| WORK TASK |
In the entries below, find the line with "Instruction: Click the blue upload arrow icon" and print exactly every line from there up to and including the line with "Toggle the Active", with no other lines.

| AVAILABLE RECORDS |
Content starts
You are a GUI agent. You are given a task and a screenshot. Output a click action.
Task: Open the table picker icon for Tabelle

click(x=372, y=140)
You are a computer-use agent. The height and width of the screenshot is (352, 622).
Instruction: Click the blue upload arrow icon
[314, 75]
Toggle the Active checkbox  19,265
Content ends
Content starts
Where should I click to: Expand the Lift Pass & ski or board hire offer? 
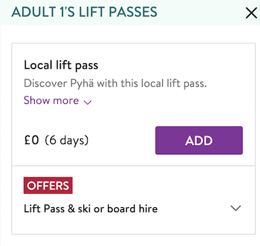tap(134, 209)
Content ends
Content starts
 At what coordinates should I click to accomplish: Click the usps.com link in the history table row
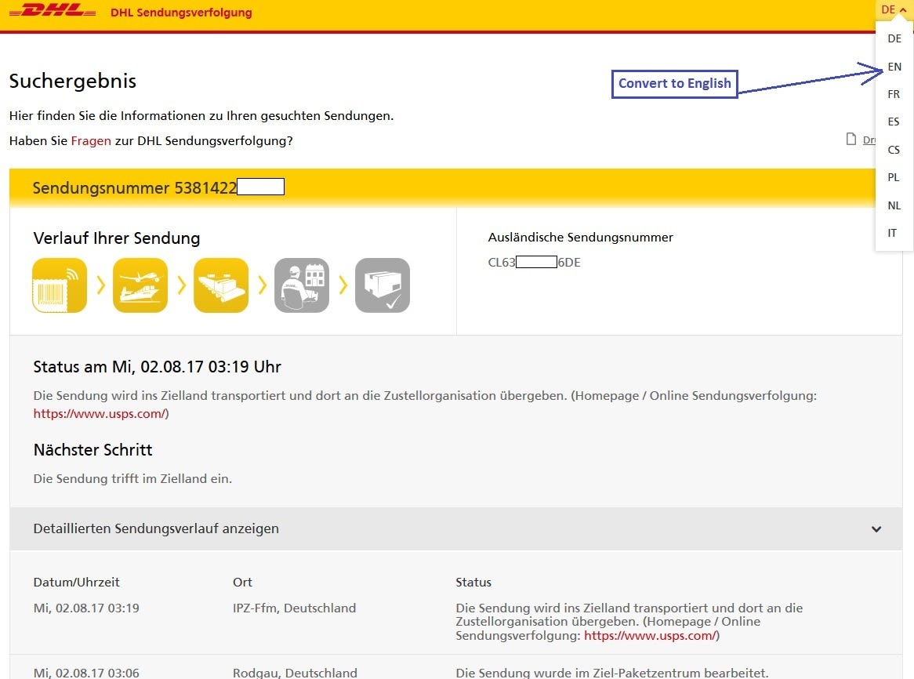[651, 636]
Content ends
| FINISHED EXERCISE |
Instruction: Click the blue upload arrow icon
[314, 75]
Toggle the Active checkbox  19,265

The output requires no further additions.